Episodio 393: ¿Y si involucrar a más personas te hace perder la venta?

En una venta compleja sumas a tu preventa, a tu dirección y a tu equipo técnico, y cada uno te ayuda a cerrar. La excepción es el descubrimiento: esa reunión rinde más cuando la llevas tú solo.

En una venta B2B compleja necesitas a tu equipo: tu preventa aporta solvencia técnica, tu dirección da caché, y cada perfil suma en su momento. La reunión de descubrimiento es la excepción. Esa la llevas tú, y la llevas solo.

No es una cuestión de jerarquía, sino de para qué sirve esa reunión. El descubrimiento existe para que el cliente te cuente qué necesita, y eso se consigue escuchando y preguntando. Cuantas más personas lleves de tu lado, menos te cuenta. Por eso involucrar al equipo no te hace perder ventas; lo que te las hace perder es involucrarlo antes de tiempo, y el sitio donde más se peca de eso es la primera reunión.

Por qué el descubrimiento lo haces tú solo

Porque es la reunión en la que escuchas y preguntas para entender al cliente, y eres tú quien tiene que dirigir esa conversación.

En el descubrimiento averiguas qué problema tiene el cliente y cómo de grande es. Todo lo que viene después —la propuesta, la demostración técnica, el cierre— se construye sobre lo que saques de ahí, así que una primera conversación floja deja todo lo demás mal encaminado. Cuando entras con dos o tres personas de tu lado, esa conversación se resiente: cada una tiende a contar lo suyo, dejas de ser tú quien lleva el hilo, y al cliente le cuesta hablar con franqueza de lo que le preocupa delante de varios desconocidos. La reunión pasa de ser una conversación a ser una presentación, y una presentación no descubre nada. Con más gente de tu parte en la sala, se escucha menos y se entiende peor.

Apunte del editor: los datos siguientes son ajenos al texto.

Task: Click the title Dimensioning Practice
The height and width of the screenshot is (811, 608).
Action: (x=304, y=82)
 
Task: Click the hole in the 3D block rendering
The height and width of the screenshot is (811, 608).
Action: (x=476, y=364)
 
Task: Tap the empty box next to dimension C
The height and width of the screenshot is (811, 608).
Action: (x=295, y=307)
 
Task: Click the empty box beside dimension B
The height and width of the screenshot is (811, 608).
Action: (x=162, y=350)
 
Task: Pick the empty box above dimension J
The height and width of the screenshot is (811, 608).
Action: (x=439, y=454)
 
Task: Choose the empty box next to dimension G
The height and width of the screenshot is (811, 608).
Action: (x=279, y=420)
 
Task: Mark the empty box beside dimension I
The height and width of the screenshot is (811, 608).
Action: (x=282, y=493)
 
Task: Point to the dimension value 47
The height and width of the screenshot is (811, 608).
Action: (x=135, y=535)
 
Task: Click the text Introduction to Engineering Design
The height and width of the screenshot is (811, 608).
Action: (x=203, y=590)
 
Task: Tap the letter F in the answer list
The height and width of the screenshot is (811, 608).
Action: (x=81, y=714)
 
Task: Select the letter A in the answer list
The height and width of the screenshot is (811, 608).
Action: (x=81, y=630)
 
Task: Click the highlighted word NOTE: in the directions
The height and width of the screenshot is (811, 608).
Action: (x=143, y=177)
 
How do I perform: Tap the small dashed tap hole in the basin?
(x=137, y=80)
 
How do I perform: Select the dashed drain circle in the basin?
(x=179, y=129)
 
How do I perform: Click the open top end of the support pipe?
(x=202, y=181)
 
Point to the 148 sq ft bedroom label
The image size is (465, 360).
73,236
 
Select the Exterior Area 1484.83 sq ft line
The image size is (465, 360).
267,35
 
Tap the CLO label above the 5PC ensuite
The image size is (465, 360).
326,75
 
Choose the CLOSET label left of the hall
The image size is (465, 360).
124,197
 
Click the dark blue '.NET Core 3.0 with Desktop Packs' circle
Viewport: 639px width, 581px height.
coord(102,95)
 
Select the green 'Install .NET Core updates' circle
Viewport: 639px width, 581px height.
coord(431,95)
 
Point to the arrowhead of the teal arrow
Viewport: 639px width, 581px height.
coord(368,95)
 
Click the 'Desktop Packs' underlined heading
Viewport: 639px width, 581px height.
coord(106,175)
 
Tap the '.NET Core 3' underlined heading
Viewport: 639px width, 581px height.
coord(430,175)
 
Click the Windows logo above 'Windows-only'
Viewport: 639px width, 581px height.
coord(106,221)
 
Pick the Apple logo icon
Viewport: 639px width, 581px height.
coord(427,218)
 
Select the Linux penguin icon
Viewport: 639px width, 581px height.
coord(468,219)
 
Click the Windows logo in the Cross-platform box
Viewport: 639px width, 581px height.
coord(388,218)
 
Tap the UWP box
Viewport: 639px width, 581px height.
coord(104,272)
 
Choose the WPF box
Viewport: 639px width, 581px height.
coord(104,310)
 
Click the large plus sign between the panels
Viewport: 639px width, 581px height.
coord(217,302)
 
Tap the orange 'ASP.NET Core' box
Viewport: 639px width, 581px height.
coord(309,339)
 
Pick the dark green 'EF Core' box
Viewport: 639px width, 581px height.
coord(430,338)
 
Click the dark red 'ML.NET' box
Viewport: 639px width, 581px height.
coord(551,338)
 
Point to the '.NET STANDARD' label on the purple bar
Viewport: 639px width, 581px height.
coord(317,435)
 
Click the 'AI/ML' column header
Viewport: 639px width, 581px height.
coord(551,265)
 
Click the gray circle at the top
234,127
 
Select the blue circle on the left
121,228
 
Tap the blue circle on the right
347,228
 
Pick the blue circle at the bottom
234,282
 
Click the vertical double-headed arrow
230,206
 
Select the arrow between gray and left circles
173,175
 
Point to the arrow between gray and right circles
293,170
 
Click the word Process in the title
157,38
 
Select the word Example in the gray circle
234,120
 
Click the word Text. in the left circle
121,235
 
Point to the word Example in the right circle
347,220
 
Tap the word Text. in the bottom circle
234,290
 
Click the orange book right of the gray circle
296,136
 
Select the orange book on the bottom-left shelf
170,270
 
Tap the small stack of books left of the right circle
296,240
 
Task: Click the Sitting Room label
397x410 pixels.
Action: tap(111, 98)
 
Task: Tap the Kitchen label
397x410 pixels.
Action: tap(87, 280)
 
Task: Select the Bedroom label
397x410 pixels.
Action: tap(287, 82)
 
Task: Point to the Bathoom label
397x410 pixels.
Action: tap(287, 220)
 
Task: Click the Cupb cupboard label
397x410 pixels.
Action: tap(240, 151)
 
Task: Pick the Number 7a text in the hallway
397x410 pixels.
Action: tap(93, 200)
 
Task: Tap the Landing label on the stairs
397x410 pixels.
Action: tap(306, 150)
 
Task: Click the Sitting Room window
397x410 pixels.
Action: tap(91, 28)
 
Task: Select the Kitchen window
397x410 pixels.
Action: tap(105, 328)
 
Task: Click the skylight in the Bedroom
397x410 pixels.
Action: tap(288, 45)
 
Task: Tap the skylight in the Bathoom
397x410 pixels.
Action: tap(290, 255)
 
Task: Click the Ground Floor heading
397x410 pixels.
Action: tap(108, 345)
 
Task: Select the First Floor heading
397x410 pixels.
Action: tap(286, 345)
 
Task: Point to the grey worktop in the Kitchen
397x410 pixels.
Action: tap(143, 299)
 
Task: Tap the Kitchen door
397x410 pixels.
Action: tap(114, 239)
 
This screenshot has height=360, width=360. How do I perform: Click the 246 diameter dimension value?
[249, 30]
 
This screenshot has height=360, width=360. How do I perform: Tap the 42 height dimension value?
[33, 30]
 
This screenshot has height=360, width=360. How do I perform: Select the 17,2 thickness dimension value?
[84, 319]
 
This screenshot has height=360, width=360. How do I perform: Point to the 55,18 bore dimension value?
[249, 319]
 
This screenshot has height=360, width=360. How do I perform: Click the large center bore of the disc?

Hay además un problema de fondo cuando te adelantas: en el descubrimiento todavía no sabes qué necesita el cliente, así que tampoco sabes a quién deberías llevar. Llevar a tu dirección a una primera toma de contacto no encaja, y llevar a un técnico te obliga a elegir un área antes de saber por dónde va a ir la conversación. Si aciertas con el perfil, bien; si el cliente tira por otro lado, esa persona sobra o arrastra la conversación hacia lo que ella domina, no hacia lo que el cliente necesita. Yendo solo te ahorras esa apuesta: escuchas primero y, con lo que descubres, decides a quién incorporar y cuándo.

Y hay una cosa que solo aporta tu presencia, que es tu experiencia. Después de años escuchando a clientes, reconoces en una frase suelta una oportunidad o un riesgo que a alguien recién llegado se le pasa. En el descubrimiento eso pesa más que el conocimiento técnico de detalle, y es la razón de fondo por la que esta parte del proceso te corresponde a ti.

Qué pierdes cuando llenas esa reunión de gente

Confianza del cliente. La que concede en una primera reunión se reparte entre todos los que entran, y llegas al cierre con menos de la que necesitas.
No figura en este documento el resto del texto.